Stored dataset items
===
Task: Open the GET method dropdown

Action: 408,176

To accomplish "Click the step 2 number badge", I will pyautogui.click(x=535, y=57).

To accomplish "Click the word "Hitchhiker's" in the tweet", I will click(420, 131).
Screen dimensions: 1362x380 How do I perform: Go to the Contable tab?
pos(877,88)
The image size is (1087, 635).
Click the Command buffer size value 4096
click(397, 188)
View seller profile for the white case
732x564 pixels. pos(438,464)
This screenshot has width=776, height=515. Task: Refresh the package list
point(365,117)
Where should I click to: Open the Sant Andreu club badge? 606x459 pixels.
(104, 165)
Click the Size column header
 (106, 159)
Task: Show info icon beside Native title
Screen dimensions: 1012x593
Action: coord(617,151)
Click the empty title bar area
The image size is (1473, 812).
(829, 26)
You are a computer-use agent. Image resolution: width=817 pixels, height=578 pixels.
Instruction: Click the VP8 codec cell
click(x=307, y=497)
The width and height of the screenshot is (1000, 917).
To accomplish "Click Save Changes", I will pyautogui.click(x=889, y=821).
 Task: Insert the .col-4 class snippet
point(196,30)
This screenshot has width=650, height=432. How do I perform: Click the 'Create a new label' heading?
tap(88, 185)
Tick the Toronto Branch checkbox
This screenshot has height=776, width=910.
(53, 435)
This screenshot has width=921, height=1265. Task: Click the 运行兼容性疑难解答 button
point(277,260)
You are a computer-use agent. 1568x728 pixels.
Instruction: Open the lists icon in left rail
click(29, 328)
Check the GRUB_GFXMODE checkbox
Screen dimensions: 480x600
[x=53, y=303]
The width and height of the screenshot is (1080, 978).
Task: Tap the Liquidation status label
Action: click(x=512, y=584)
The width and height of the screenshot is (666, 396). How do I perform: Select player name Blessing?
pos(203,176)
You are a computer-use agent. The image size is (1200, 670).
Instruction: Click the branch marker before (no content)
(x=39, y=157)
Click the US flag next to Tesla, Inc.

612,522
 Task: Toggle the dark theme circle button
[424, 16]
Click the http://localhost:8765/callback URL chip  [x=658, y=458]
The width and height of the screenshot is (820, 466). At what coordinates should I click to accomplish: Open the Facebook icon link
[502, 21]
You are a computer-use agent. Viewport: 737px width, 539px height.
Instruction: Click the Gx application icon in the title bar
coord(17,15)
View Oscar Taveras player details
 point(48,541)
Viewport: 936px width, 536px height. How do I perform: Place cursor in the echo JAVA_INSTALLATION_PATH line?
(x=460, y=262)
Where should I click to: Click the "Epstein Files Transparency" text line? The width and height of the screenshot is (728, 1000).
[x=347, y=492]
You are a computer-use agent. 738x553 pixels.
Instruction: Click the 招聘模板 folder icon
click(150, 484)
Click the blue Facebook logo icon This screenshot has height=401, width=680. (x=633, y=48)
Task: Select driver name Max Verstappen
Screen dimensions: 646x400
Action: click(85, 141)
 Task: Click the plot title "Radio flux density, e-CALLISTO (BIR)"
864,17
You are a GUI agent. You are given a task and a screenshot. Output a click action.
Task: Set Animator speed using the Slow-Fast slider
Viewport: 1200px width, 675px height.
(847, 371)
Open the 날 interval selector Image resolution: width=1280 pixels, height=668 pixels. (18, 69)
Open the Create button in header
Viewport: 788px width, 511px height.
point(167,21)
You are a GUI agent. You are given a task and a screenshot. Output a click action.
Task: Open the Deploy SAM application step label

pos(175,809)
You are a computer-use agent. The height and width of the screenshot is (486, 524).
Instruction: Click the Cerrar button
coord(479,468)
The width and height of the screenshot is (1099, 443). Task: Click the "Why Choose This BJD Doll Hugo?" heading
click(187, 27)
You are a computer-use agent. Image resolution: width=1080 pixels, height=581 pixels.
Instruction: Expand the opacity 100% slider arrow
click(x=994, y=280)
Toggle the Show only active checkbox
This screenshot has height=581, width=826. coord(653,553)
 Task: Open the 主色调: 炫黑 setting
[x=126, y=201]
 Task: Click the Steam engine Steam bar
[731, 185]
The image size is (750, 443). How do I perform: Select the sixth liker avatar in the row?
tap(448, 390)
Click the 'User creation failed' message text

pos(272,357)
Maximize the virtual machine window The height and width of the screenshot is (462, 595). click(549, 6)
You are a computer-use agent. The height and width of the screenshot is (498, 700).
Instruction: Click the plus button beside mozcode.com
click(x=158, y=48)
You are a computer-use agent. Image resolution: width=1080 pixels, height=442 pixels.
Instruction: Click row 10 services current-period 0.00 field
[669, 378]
===
Only a number is wanted here: how many lines of the data hold the string "pyautogui".

2